Diarmuid Rossa Phelan
Diarmuid Rossa Phelan is a farmer, senior counsel, professor at the School of Law, Trinity College Dublin, fellow of Trinity College Dublin, and a former member of TCD's Board, to which he was twice elected. He was also twice elected Chairman of TCD's Board of Fellows.
He is a member of the Bar of England and Wales, the Bar of Northern Ireland and the New York State Bar Association.
Career
He was made called to the bar in 1994 and made senior counsel in 2008.He was a counsel for the Minister for Communications, Marine and Natural Resources at the Moriarty Tribunal on the issuing of the second GSM licence.
He represented the companies Phone Paid Services Association Ltd, Modeva Interactive and Zamano Plc before the High Court in 2012.
He represented several high-profile pro bono actions in referendums and refugees against deportation orders, including in 2017 before the High Court where he represented a mother and two children who were being deported to Nigeria after residing in Ireland for over a decade.
In October 2008, he spoke at the Oireachtas Sub-Committee on Ireland's Future in the European Union.
He has authored many legal articles and books, including Revolt or Revolution: At the Constitutional Boundaries of the European Community and Basic Community Cases, which he co-authored with Bernard Rudden, Professor of Comparative Law at University of Oxford.
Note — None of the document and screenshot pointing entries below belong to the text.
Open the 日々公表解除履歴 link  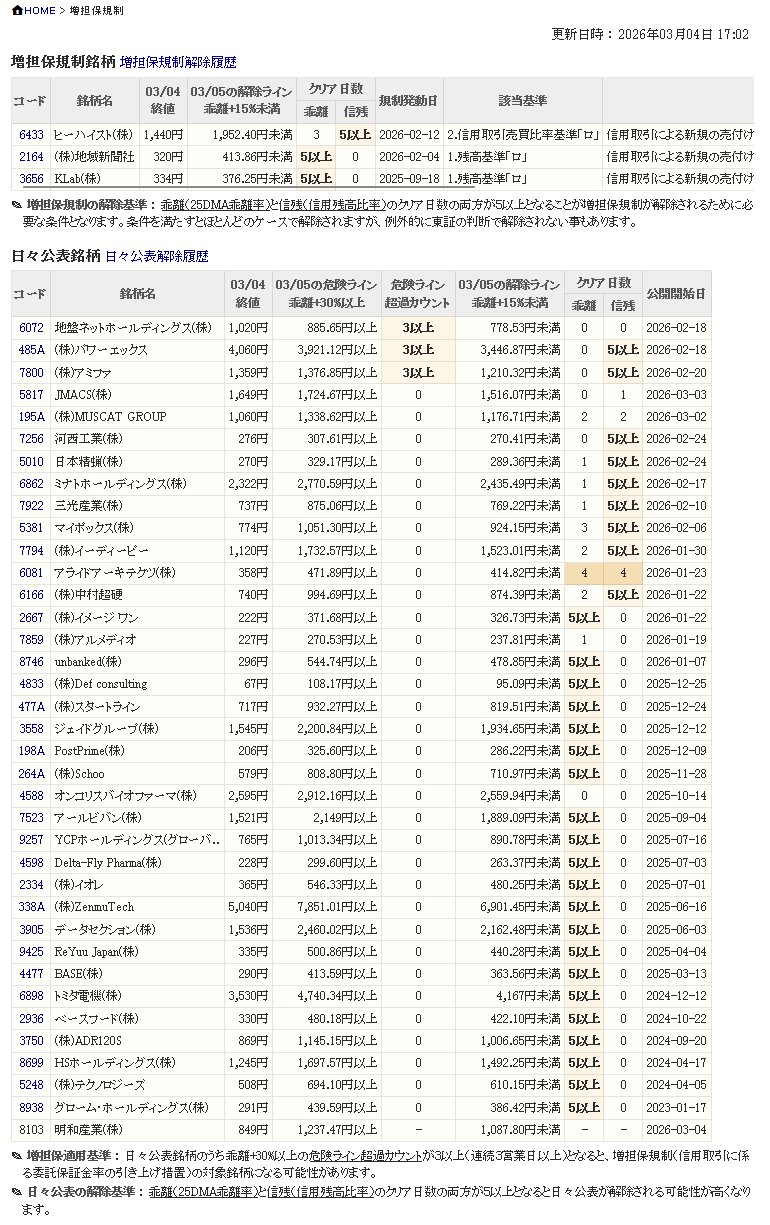point(157,256)
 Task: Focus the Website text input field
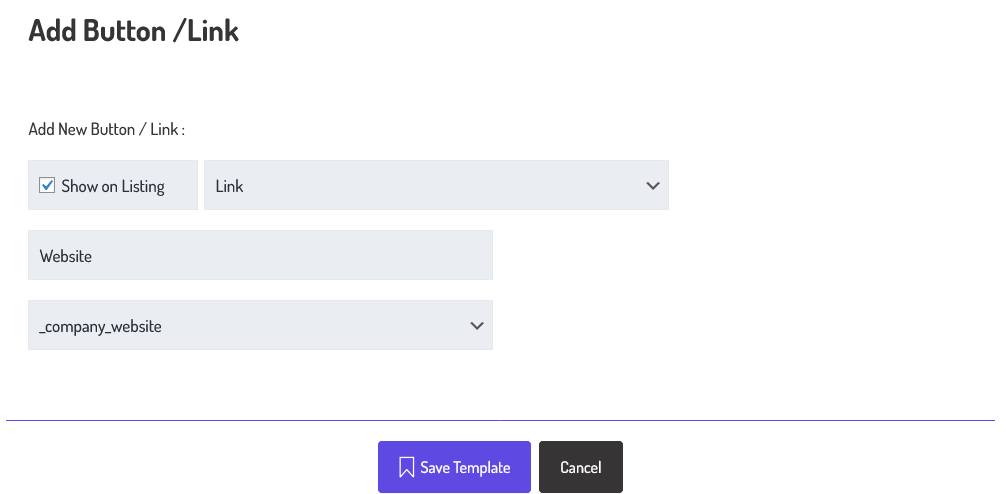click(x=260, y=255)
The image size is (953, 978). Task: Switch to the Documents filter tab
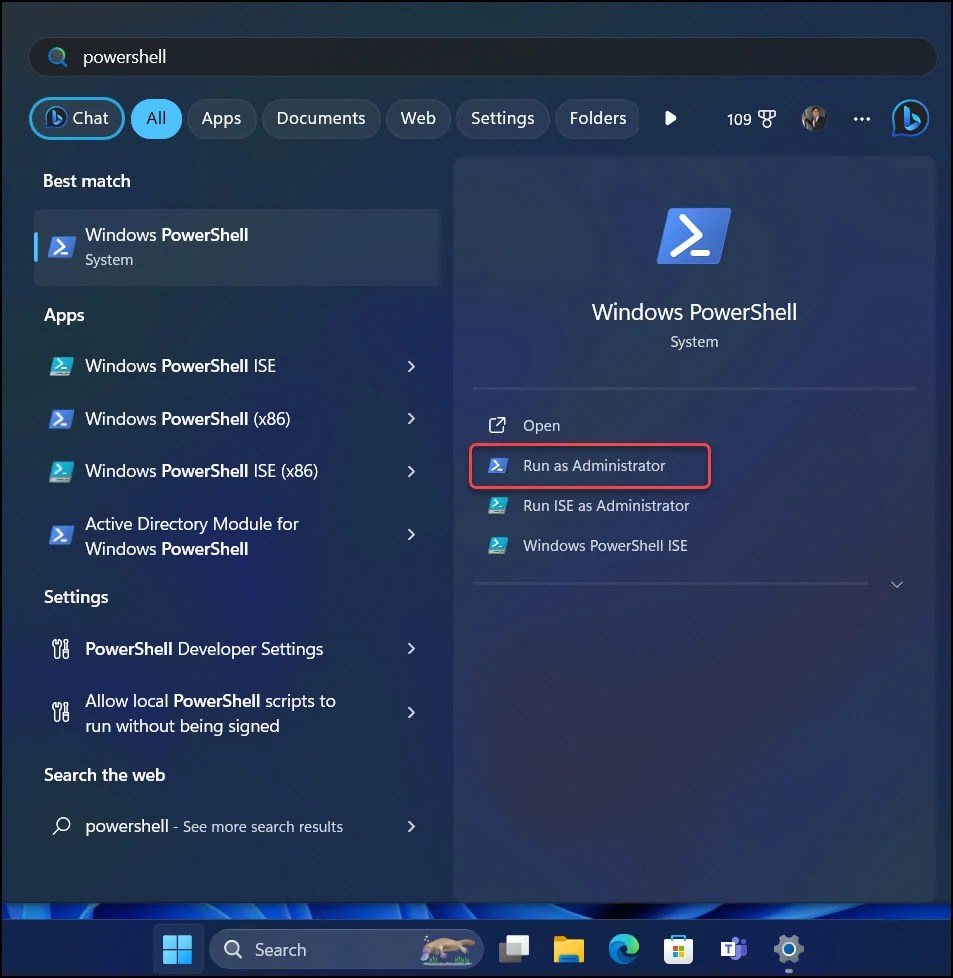[320, 118]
During the debate over the Thirty-third Amendment of the Constitution of Ireland to establish a Court of Appeal, he suggested that giving the Supreme Court absolute discretion to select which cases to hear was dangerous and would need to be monitored for mission creep.
Personal life
On 3 August 2008, he was seriously injured when the car he was in was hit by a car driven by Catherine O'Meara. After the accident he was cut from the vehicle and taken to Nenagh Hospital. He suffered from a spinal injury and over a decade later was still being treated. A court case to determine damages was settled between him and O'Meara.He farms mixed organic livestock in County Wexford and near Tallaght, County Dublin. The farms run training programs for veterinary and engineering students,
Death of Keith Conlon
Keith Conlon was shot at Phelan's farm near Tallaght on 22 February 2022 and died in Tallaght University Hospital two days later. Phelan was charged with murder and initially denied bail. He was later granted bail on 8 April after an appeal. On 14 October 2024 he pleaded not guilty to the murder of Keith Conlon. The trial began two days later in the Central Criminal Court.The court heard how Phelan had shot a dog he believed to have been worrying his sheep during lambing season with a Winchester rifle on the day in question, when three men suddenly emerged from nearby woodland and ran towards him shouting threats. Phelan then produced an 8-shot revolver while retreating backwards and warning the men to halt, and when they continued to advance Phelan fired 3 warning shots above their heads in a left-to-right arc, with the final shot hitting Conlon behind the top of the right ear as he turned his head. Garda ballistics experts subsequently test-fired the same Smith & Wesson revolver and discovered that over 90% of their shots landed below the point of aim, which defense lawyers argued was a major factor in Conlon being accidentally shot by Phelan.
On 3 January 2025, Phelan was unanimously found not guilty of murder after seven hours of jury deliberations. The jury accepted that Phelan had acted on self-defence using no more force than reasonably necessary.